» **Directions for this task**
In the data, from the line containing "Screen dimensions: 1379x528" through the line containing "point(185,87)", change "Memory" to "Storage" and reproduce those lines with nothing else altered.

» **Excerpted data**
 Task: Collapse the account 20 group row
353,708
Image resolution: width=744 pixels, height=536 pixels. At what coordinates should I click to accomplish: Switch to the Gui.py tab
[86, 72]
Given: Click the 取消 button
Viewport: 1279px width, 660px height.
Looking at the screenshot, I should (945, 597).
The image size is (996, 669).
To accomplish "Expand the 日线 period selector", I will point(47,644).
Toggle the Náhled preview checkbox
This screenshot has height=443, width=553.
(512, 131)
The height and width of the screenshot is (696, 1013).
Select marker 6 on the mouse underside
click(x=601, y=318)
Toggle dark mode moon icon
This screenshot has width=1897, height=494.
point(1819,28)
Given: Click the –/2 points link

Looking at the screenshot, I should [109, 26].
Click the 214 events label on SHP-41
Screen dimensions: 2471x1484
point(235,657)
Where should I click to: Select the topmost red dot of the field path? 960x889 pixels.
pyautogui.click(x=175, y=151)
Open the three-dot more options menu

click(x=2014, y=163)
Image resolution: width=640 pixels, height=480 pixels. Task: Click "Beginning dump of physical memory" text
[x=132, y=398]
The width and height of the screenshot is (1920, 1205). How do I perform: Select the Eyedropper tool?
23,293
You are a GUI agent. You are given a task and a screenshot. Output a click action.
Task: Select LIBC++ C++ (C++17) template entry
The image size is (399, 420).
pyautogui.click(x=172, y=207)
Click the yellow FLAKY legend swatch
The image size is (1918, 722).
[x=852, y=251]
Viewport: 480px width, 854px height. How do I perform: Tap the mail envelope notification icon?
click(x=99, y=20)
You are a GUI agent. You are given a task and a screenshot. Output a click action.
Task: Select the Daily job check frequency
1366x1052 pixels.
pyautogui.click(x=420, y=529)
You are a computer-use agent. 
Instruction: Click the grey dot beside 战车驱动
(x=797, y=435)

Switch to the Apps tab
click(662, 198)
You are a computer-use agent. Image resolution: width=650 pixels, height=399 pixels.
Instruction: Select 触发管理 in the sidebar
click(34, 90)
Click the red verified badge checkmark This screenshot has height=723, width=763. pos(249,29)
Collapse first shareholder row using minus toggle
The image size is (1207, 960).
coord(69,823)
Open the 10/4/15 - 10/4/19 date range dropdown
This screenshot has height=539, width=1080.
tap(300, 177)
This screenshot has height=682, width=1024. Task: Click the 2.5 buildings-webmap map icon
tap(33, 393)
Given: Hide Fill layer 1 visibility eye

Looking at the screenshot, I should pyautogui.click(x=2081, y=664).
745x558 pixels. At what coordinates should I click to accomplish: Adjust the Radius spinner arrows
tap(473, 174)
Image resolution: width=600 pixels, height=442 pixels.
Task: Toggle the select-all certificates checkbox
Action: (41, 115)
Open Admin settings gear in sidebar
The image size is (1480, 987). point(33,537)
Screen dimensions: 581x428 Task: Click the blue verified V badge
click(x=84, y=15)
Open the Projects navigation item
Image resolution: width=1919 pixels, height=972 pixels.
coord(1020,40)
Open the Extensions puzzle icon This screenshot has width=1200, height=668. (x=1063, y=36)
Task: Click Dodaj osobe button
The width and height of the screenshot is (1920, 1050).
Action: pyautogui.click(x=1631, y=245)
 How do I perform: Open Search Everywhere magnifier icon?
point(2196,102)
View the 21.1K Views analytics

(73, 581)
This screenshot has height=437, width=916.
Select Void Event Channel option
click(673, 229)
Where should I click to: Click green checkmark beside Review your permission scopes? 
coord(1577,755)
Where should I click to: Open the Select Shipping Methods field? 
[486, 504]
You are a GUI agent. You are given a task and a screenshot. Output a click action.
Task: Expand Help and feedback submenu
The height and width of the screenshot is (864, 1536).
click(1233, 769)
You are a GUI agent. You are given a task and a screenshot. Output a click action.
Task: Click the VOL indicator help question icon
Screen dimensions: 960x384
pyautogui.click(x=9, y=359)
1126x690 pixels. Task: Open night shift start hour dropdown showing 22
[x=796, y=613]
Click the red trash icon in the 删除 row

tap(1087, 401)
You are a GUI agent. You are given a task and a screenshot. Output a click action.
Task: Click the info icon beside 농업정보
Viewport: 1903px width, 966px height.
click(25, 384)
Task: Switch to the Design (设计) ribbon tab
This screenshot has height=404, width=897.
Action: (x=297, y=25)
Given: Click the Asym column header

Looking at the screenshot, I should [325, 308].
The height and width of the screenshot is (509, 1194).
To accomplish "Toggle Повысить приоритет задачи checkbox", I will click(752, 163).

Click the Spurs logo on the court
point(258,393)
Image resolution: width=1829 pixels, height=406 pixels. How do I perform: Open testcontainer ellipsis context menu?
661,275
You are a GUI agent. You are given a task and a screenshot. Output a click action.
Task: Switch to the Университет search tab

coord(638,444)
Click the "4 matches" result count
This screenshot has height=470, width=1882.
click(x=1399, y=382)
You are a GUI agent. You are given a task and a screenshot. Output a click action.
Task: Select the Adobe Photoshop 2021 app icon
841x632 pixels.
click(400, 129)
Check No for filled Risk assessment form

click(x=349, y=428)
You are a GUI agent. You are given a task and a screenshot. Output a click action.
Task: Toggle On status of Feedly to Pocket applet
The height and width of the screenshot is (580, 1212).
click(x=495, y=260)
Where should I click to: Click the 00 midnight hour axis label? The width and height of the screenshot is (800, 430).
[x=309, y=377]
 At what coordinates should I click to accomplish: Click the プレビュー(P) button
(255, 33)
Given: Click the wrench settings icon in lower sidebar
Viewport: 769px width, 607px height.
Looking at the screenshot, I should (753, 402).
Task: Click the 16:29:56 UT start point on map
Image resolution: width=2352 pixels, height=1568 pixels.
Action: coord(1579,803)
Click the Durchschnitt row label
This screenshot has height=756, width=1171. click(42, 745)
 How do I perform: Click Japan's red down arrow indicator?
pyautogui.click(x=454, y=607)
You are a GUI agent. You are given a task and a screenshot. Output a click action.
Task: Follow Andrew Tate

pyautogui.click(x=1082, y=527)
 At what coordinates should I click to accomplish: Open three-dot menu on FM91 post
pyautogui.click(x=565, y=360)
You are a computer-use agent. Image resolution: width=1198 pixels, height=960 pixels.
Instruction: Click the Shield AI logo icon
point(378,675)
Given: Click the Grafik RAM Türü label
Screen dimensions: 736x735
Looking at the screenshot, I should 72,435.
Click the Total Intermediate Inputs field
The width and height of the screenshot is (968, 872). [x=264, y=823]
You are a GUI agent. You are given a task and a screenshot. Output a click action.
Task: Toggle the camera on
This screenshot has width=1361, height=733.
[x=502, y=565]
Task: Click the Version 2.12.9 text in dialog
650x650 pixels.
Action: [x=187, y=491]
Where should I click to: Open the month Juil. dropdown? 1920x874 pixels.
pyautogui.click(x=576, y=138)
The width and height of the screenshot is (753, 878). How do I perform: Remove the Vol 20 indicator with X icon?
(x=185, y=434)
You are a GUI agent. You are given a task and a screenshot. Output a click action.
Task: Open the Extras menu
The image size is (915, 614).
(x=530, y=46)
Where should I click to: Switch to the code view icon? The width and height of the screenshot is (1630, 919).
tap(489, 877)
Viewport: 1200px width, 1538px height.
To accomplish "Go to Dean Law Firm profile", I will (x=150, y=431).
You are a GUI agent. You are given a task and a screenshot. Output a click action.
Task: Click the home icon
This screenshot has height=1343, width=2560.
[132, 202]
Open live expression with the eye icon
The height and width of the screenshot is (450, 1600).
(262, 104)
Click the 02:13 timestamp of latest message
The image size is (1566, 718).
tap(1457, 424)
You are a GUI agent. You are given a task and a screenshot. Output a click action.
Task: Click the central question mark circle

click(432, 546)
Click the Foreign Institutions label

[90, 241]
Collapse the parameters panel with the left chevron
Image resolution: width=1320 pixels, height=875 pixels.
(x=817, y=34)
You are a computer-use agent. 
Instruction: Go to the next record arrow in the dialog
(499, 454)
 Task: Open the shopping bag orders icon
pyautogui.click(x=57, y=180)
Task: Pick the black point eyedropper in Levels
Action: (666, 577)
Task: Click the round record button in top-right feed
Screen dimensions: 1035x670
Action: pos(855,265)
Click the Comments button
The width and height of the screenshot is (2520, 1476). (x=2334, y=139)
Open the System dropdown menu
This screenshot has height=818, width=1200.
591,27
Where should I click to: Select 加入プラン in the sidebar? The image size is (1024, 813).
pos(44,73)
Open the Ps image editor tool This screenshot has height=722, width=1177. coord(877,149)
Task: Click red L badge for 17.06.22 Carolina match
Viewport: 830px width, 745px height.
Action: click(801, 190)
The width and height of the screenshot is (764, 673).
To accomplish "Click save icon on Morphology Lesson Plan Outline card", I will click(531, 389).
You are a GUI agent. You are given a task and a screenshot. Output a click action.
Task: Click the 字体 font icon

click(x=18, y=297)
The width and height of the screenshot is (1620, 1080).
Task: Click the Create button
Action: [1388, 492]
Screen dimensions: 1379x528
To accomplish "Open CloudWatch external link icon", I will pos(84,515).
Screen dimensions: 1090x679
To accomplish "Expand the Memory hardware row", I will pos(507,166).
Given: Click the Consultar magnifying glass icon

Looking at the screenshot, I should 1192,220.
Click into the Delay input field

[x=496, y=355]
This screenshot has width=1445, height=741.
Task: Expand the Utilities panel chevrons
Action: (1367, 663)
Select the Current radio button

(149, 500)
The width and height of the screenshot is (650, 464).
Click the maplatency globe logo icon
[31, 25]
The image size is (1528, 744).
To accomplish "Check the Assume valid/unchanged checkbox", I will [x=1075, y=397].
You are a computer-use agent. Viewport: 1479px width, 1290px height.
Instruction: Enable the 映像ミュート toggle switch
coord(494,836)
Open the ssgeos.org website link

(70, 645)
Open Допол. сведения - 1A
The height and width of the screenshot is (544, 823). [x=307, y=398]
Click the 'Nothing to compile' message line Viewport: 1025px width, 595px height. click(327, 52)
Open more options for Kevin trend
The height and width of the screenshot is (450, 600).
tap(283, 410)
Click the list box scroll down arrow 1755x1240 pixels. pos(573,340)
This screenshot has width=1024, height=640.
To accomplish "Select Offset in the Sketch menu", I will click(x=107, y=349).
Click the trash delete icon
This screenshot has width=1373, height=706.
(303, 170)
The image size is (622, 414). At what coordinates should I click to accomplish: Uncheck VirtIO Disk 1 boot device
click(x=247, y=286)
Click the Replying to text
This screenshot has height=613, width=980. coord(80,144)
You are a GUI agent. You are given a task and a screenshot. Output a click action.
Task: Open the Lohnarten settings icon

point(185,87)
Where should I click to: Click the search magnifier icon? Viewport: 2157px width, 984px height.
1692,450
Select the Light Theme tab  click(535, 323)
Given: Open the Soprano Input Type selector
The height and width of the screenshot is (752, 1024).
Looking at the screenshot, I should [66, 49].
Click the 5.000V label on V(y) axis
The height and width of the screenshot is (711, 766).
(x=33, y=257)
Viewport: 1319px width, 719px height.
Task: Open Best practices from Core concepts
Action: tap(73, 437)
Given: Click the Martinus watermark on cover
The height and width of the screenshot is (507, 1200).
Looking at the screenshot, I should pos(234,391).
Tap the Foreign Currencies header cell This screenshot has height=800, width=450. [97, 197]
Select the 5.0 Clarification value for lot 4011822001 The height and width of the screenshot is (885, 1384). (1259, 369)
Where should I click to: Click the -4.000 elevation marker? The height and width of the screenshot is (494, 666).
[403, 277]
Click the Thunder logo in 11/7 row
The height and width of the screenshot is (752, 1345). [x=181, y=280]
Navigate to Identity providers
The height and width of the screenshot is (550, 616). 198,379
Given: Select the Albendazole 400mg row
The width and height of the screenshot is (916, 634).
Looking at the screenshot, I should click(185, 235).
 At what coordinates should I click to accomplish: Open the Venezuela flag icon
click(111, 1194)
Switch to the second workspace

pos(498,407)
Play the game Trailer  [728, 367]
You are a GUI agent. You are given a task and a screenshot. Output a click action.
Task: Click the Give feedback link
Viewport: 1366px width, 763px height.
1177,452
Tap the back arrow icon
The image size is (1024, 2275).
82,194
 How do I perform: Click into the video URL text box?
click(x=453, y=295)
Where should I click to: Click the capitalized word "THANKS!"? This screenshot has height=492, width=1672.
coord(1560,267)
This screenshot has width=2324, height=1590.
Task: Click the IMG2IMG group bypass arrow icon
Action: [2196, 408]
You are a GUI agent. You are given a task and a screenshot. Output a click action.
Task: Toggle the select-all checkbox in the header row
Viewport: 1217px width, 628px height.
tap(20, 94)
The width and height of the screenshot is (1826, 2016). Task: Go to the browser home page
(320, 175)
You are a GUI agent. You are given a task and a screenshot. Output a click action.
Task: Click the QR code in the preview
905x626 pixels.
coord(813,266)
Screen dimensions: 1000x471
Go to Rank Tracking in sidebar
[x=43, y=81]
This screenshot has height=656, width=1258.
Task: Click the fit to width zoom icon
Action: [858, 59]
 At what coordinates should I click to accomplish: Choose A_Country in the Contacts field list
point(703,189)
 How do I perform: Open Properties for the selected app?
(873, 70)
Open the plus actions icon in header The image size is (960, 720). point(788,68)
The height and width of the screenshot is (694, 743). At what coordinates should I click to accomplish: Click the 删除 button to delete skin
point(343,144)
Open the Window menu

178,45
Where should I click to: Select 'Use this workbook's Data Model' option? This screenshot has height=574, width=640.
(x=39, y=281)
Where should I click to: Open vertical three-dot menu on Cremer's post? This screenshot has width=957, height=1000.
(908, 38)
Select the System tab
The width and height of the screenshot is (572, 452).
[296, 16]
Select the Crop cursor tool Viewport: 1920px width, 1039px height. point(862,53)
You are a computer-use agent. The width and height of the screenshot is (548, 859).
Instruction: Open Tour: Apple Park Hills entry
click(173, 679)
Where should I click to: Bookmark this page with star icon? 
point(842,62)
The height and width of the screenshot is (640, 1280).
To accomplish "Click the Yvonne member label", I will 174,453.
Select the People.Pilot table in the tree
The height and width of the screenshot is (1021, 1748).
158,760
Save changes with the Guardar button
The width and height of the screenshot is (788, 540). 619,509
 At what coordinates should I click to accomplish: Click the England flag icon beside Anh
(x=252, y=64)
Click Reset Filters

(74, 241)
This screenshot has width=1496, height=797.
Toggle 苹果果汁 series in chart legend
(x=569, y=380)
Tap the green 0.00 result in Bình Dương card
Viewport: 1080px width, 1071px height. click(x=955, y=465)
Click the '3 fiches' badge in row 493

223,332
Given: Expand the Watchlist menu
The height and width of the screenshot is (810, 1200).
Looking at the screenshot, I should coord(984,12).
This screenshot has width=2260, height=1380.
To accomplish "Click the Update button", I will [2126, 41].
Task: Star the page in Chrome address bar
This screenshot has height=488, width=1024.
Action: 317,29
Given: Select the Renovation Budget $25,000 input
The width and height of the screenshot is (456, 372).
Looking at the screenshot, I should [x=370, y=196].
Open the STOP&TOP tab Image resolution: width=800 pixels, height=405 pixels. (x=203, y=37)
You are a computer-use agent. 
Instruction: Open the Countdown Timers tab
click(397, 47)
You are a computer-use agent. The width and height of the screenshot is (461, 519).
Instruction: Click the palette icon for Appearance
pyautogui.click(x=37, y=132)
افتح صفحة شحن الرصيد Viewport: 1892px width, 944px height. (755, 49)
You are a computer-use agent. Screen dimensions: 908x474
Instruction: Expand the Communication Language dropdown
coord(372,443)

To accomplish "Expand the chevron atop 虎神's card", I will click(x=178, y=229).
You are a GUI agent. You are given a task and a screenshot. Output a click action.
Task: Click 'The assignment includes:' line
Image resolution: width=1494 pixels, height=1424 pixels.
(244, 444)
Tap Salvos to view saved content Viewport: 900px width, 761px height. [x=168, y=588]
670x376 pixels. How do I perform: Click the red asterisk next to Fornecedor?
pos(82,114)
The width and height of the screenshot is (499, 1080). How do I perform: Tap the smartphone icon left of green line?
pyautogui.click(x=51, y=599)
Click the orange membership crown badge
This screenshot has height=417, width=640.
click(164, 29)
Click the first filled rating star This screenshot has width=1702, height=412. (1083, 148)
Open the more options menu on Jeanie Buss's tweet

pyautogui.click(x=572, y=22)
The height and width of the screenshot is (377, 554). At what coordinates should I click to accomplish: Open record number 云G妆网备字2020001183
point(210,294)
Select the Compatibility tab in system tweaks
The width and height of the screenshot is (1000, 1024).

» **Answer in full**
Screen dimensions: 1379x528
To accomplish "Open CloudWatch external link icon", I will pos(84,515).
Screen dimensions: 1090x679
To accomplish "Expand the Storage hardware row", I will pos(507,166).
Given: Click the Consultar magnifying glass icon

Looking at the screenshot, I should 1192,220.
Click into the Delay input field

[x=496, y=355]
This screenshot has width=1445, height=741.
Task: Expand the Utilities panel chevrons
Action: (1367, 663)
Select the Current radio button

(149, 500)
The width and height of the screenshot is (650, 464).
Click the maplatency globe logo icon
[31, 25]
The image size is (1528, 744).
To accomplish "Check the Assume valid/unchanged checkbox", I will [x=1075, y=397].
You are a computer-use agent. Viewport: 1479px width, 1290px height.
Instruction: Enable the 映像ミュート toggle switch
coord(494,836)
Open the ssgeos.org website link

(70, 645)
Open Допол. сведения - 1A
The height and width of the screenshot is (544, 823). [x=307, y=398]
Click the 'Nothing to compile' message line Viewport: 1025px width, 595px height. click(327, 52)
Open more options for Kevin trend
The height and width of the screenshot is (450, 600).
tap(283, 410)
Click the list box scroll down arrow 1755x1240 pixels. pos(573,340)
This screenshot has width=1024, height=640.
To accomplish "Select Offset in the Sketch menu", I will click(x=107, y=349).
Click the trash delete icon
This screenshot has width=1373, height=706.
(303, 170)
The image size is (622, 414). At what coordinates should I click to accomplish: Uncheck VirtIO Disk 1 boot device
click(x=247, y=286)
Click the Replying to text
This screenshot has height=613, width=980. coord(80,144)
You are a GUI agent. You are given a task and a screenshot. Output a click action.
Task: Open the Lohnarten settings icon

point(185,87)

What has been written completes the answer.